Un viaje, no necesariamente nos transporta a otro lugar geográfico. Muchas veces nos toca "viajar adentro". Es en ese lugar donde no necesitamos ni dinero, ni equipaje, ni comida. Es ahí donde se puede viajar liviano. Es esa travesía la que incluso, puede durar una vida entera.
domingo, 6 de mayo de 2012
Estación: impulsos/enojos
Impulsos, enojos, que no destierro ni despojo, que tiraría por la borda, que hundiría bien profundo, donde no llegue la marea, donde las botellas con deseos se pierdan para siempre...pero vuelven, entre sensaciones de desamparo, desiluciones y mis quejas, las que me aquejan con el frio, ahujerean el alma y me encierran, en soledades constantes, sin medida, me sumerjo en la comida, asoma el miedo de no parar y la huída.

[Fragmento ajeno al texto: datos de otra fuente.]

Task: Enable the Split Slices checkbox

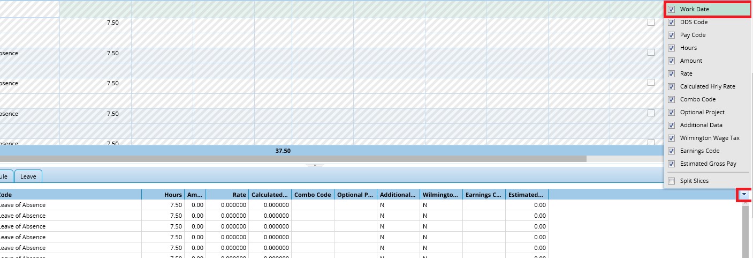Action: (672, 181)
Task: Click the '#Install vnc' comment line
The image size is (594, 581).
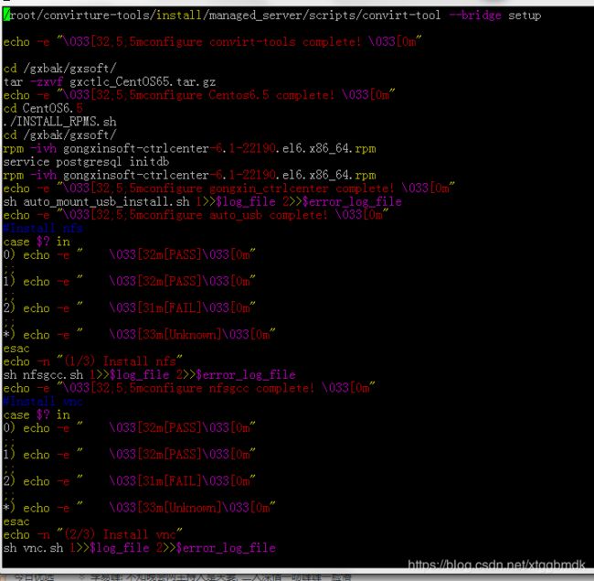Action: click(43, 401)
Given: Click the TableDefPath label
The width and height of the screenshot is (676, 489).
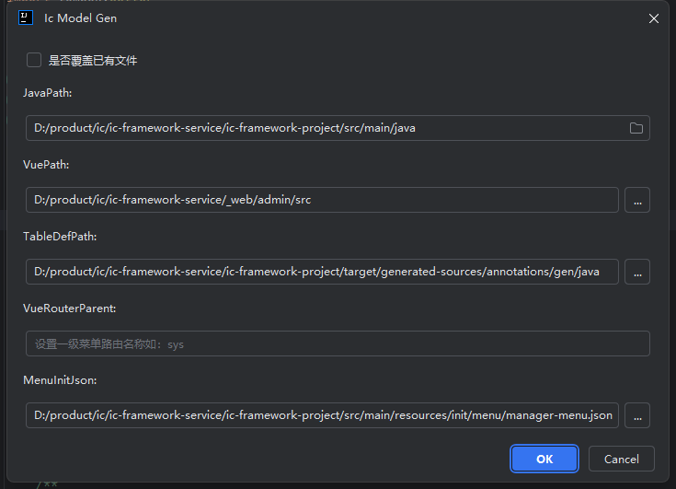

No puedo irme, las mochilas no se cierran, ya no entra lo de antaño, las parejas me persiguen, corro...las encuentro en cada esquina, cada beso es una daga, un misterio, a mi me envuelve el deseo, de lo que no llega, de lo que no tengo, de lo que siento inalcansable, de las constantes derrotas, de lo que aprendo, de lo que quiero y no tengo.
Enojos, en lucha contra no sé quién, ridícula me enfrento con lo que es, no quiero hablar pero lo escucho, en mis adentros, como en susurros, en mi cabeza es constante, entonan de amores los cantantes...y lloro, porque lo quiero ahora mismo, y desespero en amaneceres, que se hacen lentos, pesados, como mi panza y mi boca cuando trago.
Insesante alimento, que no me satisface ni un segundo, que me daño y me acurruco, para quedarme otra vez en soledad y acompañarme con mis sueños, y me despierto y no hay nadie.